Newcastle disease virus elevates its replication by instigating oxidative stress-driven Sirtuin 7 production

Abstract Reactive oxygen species (ROS) accumulation inside the cells instigates oxidative stress leading to the activation of stress-responsive genes. The persistence of stress halts the cells’ antiviral response, from which numerous viruses benefit. The viral strategies for promoting stressful conditions and utilizing the induced host proteins to enhance their replication remain elusive. The present work investigates the impact of oxidative stress on NDV pathogenesis. Here, we report that the progression of NDV infection depends on intracellular ROS production. Additionally, the results demonstrate the elevation of SIRT7 levels at transcription and translational levels post-NDV infection, which in turn is associated with the positive regulation of cellular protein deacetylation. A detailed mechanistic study in vitro and in ovo was also carried out utilizing SIRT7 activity modulators to decipher the underlying role in infection, either constructive or destructive. Lastly, we concluded that the elevated expression of NDV-mediated SIRT7 protein with an enhanced activity metabolizes the NAD + to deacetylase the host proteins, thus contributing to high virus replication. Importance Although the instigation of oxidative stress during NDV infection has been reported several times, the cellular stress-responsive protein’s direct function in virus replication is yet to be well understood. This study highlights the plausible stress-responsive proteins involved in viral pathogenesis while exploring the detailed molecular mechanisms of crosstalk between the activated cellular protein and the progress of the NDV replication cycle.
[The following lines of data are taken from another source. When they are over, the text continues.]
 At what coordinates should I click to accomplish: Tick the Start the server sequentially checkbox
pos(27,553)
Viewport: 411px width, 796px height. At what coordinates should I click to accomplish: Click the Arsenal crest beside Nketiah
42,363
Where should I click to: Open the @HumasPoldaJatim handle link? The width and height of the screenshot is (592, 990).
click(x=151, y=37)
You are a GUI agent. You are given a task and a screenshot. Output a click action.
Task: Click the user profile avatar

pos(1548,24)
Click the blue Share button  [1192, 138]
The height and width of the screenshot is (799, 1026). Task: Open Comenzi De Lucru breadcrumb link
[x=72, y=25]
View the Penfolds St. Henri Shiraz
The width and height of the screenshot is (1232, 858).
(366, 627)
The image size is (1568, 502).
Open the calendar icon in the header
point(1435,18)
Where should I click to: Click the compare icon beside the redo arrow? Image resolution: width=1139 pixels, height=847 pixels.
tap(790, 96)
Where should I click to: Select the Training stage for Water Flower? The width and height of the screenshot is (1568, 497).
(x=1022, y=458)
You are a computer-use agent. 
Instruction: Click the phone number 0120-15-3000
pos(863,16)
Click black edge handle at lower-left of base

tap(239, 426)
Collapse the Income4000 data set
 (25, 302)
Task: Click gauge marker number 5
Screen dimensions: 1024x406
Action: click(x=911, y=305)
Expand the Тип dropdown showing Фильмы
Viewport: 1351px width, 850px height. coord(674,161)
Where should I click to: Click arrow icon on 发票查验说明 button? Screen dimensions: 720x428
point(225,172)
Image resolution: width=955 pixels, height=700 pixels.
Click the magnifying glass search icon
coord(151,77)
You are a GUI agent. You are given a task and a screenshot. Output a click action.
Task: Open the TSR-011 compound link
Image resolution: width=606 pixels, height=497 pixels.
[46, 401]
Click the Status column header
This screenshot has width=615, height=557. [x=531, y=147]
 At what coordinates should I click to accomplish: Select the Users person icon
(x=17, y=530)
Moreover, previous studies describing how different viruses modulate cellular stress may not fully reflect the complete picture of viral strategies. Here, we demonstrate NDV-influenced active involvement of SIRT7 activity leading to the deacetylation of host proteins. It helped us better understand the virus’s strategies to generate its numerous copies while perturbing the host cell’s standard functionality and opening up new possibilities for infection interventions.